* The task *
Pull every line from the records that has the word "computer" in it.

* Provided data *

▼▼▼

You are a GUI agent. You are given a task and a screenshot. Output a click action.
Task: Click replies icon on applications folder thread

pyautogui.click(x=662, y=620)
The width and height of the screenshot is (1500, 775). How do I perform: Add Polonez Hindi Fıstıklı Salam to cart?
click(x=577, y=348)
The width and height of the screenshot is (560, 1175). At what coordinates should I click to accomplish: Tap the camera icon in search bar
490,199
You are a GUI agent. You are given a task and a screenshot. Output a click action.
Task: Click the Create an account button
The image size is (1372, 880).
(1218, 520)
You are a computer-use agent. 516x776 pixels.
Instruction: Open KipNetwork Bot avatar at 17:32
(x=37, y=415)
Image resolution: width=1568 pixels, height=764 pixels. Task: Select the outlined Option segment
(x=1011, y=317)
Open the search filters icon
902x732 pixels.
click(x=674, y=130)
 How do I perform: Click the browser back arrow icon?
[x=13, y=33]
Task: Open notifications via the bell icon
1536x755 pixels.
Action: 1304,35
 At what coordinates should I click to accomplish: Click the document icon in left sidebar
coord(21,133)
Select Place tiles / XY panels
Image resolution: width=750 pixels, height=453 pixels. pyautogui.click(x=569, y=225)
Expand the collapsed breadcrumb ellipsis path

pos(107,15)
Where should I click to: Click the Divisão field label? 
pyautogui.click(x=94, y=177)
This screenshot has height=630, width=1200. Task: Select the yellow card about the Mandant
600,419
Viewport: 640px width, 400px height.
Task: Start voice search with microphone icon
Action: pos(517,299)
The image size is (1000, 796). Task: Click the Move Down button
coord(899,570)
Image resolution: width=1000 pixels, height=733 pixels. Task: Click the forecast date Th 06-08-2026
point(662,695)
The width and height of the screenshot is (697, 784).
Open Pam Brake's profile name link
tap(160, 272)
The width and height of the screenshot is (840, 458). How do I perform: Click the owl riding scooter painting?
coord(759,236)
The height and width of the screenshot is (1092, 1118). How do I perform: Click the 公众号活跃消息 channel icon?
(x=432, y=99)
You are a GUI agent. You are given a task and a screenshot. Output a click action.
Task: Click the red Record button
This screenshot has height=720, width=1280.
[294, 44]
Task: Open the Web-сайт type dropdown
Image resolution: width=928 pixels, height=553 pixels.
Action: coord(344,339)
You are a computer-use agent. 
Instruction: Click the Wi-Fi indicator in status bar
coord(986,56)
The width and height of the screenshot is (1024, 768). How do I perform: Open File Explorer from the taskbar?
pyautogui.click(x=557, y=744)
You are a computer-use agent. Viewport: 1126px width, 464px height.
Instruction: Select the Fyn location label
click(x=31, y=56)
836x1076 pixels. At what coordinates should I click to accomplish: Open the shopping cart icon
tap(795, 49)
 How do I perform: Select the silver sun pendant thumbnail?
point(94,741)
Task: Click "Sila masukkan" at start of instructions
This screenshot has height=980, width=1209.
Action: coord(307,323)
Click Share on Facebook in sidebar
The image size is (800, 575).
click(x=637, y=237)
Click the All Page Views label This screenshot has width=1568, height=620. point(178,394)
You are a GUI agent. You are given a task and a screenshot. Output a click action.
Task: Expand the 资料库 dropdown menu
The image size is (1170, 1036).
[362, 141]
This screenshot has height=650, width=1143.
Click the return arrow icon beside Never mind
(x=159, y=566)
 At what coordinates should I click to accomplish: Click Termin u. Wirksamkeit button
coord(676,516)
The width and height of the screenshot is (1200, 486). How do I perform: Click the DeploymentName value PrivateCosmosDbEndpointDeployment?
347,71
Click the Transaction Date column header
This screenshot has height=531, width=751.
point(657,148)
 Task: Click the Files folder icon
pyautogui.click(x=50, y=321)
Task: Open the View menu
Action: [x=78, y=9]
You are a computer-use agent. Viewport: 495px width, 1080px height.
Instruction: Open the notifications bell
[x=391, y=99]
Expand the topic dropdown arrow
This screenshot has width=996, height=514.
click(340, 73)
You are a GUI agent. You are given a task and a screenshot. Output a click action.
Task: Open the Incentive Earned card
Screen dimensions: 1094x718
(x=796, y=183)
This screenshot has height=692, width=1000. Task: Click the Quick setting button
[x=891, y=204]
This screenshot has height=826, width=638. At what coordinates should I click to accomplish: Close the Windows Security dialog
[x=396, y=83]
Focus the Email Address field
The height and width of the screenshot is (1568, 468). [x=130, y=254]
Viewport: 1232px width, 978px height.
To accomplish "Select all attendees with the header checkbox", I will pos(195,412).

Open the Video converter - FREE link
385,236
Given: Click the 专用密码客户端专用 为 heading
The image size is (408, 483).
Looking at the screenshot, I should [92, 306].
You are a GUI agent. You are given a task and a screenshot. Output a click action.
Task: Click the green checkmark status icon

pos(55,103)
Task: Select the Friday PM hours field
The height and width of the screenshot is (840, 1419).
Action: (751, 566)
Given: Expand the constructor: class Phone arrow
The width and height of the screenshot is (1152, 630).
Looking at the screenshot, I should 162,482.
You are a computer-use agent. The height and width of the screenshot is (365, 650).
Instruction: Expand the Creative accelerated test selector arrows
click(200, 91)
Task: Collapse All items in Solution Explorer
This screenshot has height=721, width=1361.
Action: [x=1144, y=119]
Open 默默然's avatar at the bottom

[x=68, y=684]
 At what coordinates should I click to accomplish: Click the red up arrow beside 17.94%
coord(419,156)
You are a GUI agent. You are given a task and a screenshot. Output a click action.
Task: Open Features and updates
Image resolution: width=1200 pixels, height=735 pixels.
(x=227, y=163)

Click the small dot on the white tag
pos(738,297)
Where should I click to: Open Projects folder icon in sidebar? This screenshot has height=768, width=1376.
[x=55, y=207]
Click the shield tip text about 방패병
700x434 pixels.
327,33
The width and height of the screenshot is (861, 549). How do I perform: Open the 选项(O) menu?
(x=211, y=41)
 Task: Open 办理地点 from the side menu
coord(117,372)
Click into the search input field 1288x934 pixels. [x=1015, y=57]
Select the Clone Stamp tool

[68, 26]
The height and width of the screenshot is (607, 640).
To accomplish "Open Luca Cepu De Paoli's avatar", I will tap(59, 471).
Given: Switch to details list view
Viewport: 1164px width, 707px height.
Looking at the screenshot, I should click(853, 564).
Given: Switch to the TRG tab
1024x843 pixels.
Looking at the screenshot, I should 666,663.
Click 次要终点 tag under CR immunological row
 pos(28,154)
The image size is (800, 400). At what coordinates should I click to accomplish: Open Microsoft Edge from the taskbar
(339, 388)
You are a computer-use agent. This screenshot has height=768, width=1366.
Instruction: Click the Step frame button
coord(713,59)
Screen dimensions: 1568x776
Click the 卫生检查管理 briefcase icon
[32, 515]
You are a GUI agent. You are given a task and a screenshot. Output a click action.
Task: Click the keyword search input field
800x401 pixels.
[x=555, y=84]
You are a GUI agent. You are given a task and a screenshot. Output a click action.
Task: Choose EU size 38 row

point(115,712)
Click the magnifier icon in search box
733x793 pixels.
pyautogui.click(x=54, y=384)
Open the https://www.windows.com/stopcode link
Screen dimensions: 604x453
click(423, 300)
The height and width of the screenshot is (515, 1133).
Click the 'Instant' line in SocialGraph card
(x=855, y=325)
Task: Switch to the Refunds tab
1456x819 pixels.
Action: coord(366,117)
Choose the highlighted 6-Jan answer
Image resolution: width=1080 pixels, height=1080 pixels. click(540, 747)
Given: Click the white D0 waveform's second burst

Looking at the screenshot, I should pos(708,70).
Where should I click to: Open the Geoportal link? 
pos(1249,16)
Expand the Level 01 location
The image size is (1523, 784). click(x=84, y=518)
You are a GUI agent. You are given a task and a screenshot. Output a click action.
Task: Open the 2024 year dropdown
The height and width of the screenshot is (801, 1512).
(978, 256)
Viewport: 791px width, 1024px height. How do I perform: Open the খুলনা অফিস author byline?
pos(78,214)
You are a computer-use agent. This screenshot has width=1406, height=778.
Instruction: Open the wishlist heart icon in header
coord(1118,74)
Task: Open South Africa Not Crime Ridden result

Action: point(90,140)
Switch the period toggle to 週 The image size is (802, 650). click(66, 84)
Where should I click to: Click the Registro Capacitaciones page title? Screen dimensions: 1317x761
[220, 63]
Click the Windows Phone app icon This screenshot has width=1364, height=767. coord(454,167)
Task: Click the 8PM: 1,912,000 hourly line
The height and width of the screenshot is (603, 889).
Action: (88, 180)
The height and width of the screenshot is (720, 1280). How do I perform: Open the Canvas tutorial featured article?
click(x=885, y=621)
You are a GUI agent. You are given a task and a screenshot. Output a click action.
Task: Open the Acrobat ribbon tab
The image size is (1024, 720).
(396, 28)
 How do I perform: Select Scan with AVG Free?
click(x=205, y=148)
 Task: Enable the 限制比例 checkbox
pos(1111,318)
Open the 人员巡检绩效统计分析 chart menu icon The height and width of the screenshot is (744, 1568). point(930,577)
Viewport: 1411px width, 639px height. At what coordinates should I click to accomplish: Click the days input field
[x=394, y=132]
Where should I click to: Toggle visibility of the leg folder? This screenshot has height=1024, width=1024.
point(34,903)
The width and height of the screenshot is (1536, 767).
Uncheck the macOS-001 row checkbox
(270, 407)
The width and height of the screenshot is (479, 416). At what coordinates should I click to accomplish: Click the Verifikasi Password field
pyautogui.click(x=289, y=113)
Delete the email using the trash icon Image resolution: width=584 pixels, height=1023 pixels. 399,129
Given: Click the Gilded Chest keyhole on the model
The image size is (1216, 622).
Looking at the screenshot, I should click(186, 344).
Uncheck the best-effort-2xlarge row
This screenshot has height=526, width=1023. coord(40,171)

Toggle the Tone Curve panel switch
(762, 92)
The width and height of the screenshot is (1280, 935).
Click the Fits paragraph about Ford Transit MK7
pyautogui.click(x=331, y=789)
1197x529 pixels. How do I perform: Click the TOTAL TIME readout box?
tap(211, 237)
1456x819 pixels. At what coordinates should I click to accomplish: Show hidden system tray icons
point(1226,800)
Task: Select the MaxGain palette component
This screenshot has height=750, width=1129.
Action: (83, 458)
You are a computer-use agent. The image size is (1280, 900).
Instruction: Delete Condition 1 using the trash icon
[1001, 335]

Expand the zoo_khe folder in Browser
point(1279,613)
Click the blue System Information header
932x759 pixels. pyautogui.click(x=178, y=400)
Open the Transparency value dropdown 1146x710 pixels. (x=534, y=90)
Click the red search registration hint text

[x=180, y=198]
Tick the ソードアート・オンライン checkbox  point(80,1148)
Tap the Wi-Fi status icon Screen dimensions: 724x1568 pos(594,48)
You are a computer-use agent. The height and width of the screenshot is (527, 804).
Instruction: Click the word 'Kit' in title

▲▲▲

* Solved problem *
You are a computer-use agent. 516x776 pixels.
You are a computer-use agent. 
You are a computer-use agent. Viewport: 1126px width, 464px height.
You are a computer-use agent. Viewport: 495px width, 1080px height.
You are a computer-use agent. The height and width of the screenshot is (365, 650).
You are a computer-use agent. This screenshot has height=768, width=1366.
You are a computer-use agent. This screenshot has width=1406, height=778.
You are a computer-use agent. The image size is (1280, 900).
You are a computer-use agent. The height and width of the screenshot is (527, 804).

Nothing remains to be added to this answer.